There have always been bad actors, and will always be bad actors. There are probably bad actors in the room with us right now. If this whole threadiverse experiment is going to survive, it needs to be able robustly handle them even when the bad actors can bring a lot of resources to bear.
Also the real fun happens when TheMeta.Com starts proposing changes to ActivityPub. Even if the changes are purely technical and make perfect sense there’s going to be slapfights.
People act like facebook isn’t a hellspawn of far right hatred, fascism, and general stupidity in all of it’s glorious forms. I’m just fine with my instance defederating them because Im just fine with not seeing posts from Moms for Liberty, or proud boys, or ivermectin treatments, or whatever the fuck goes on over there now a days. If I wanted to see facebook shit, I’d go to fuckin’ facebook wouldn’t I? It has little to do with corporate or not corporate.
It has little to do with corporate or not corporate.
It does a little. Because controversy sells better. And scandals are free marketing. So these platforms thrive off this shitty content. At a minimum they tolerate it. Maybe they even actively push it.
Given that they default to showing an algorithmically curated feed, instead of just by most recent, a strong argument can be made that they’re actively pushing the content you see.
But the guy above is right, it’s more about the choice of affiliation. Certain communities will want their privacy just by their nature.
The first quote is an great demonstration of using logical fallacies to sell a point, and I am glad the article breaks down the argument. Anyone using a loaded question such as:
Is the goal of the Fediverse to be anti-corporate/anti-commercial, or to be pro-openness?
Doesn’t fundamentally understand the fediverse. Almost every projects goal is supporting the decentralization of these technologies. To quote the website fediverse.to:
The fediverse is a collection of community-owned, ad-free, decentralised, and privacy-centric social networks.
Allowing a single entity with a larger and more dominate platform, more power in the legislatures of the world, and effectively infinite times more capital to come in destroys the decentralized nature. Meta also doesn’t stand for “community-owned”, “ad-free”, nor “privacy-centric”. Meta’s goal here is pretty obviously to centralize and control the networks as much as possible, and scrap the remaining data from other instances, using the ActivityPub protocol. Meta is a corporation who’s motives are to increase shareholder value. The fact these are community ran instances is like Walmart coming in to stomp out the local grocery.
If I run my own instance, I can choose who I share with and who I don’t.
The simple fact of the matter is that I don’t want my data to be Zucc’d, and clearly I’m not the only one who thinks that way.
Exactly, and that’s why the response has been so negative. Every instance that federates with another stores a complete copy of the posts and comments from every federated user.

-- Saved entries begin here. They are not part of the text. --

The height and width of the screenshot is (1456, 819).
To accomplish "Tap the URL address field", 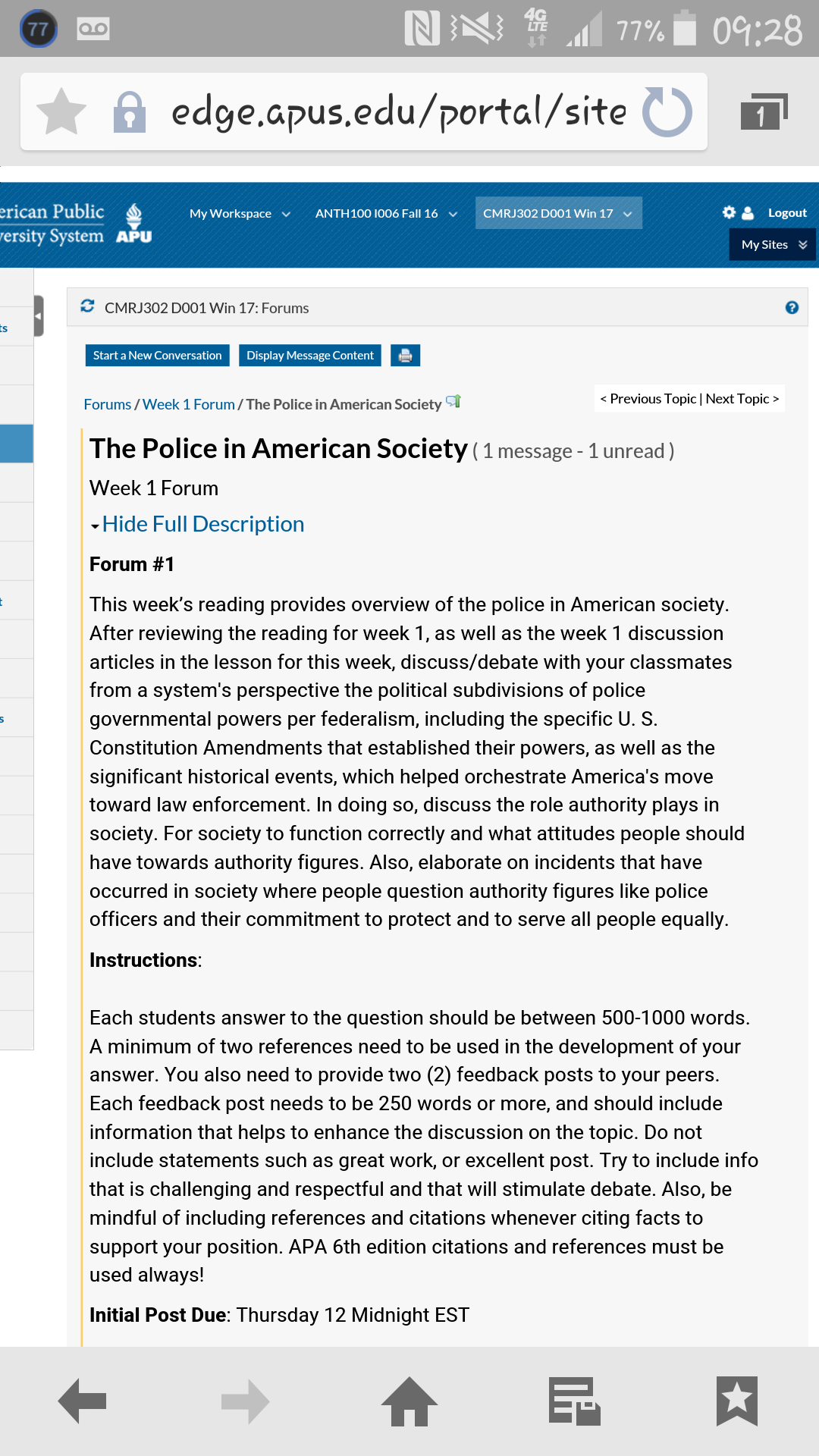I will 398,111.
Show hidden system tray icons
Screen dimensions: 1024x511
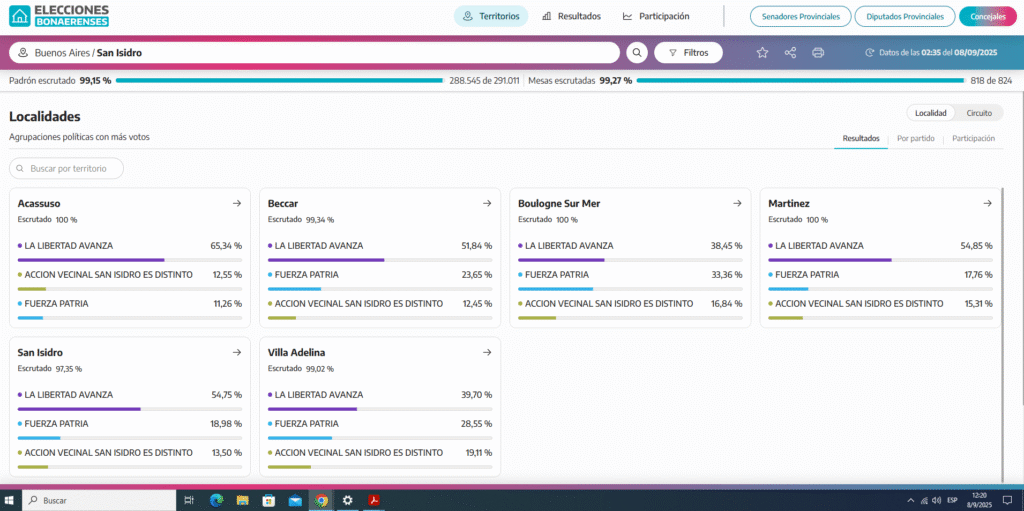click(x=909, y=500)
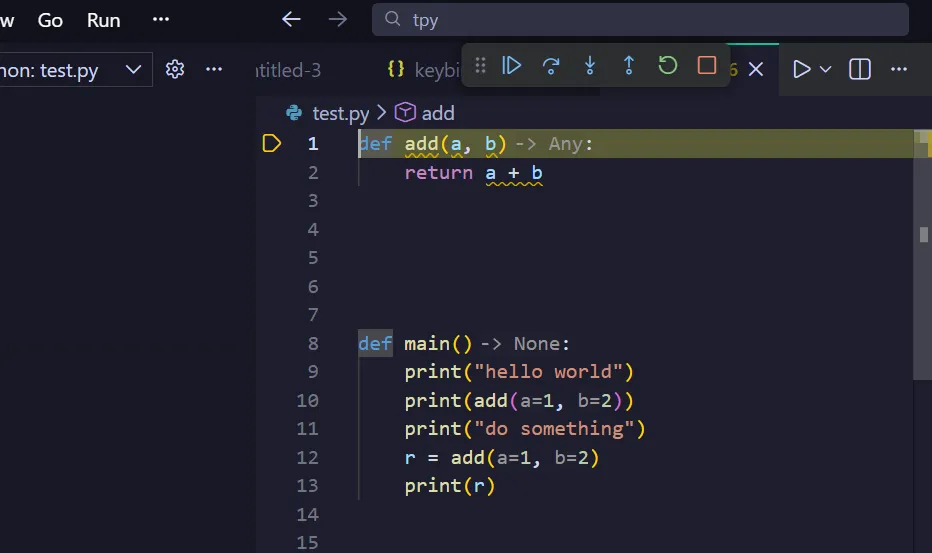
Task: Open the Go menu
Action: pyautogui.click(x=50, y=20)
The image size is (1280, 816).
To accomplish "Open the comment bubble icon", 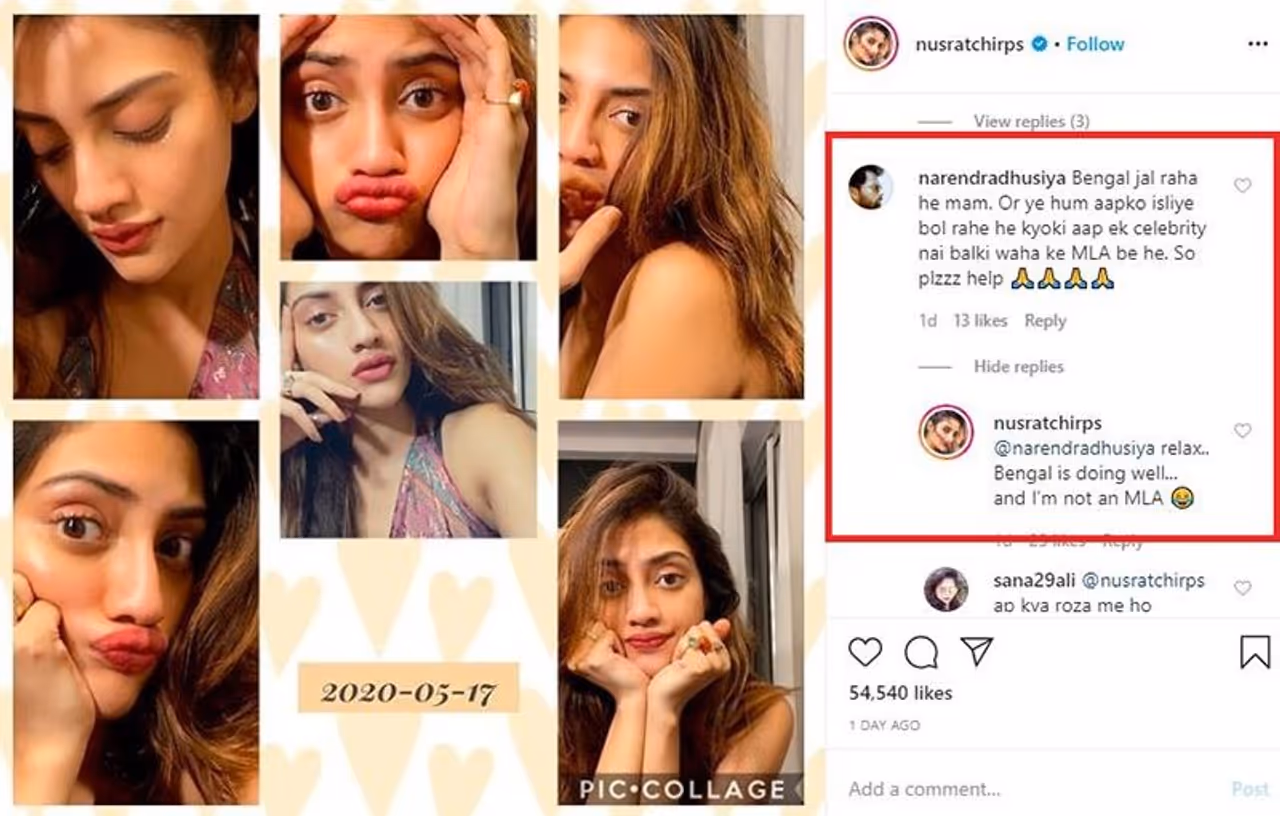I will tap(921, 652).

If the majority of instances do not defederate from a Meta instance, that Instance will inevitably become the primary destination for discussion, even between and by non Meta-Instance based users, just because the communities in that Instance will be so large and active. And even if they don’t, Meta Instance will have a stored copy of every community whose Instance is federated.
Meta will then have carte blanche to collect data on a huge collection of users from outside their own Instance.
I acknowledge that they could get the same data by scraping the public Instances anyway, but still… Fuck all of that.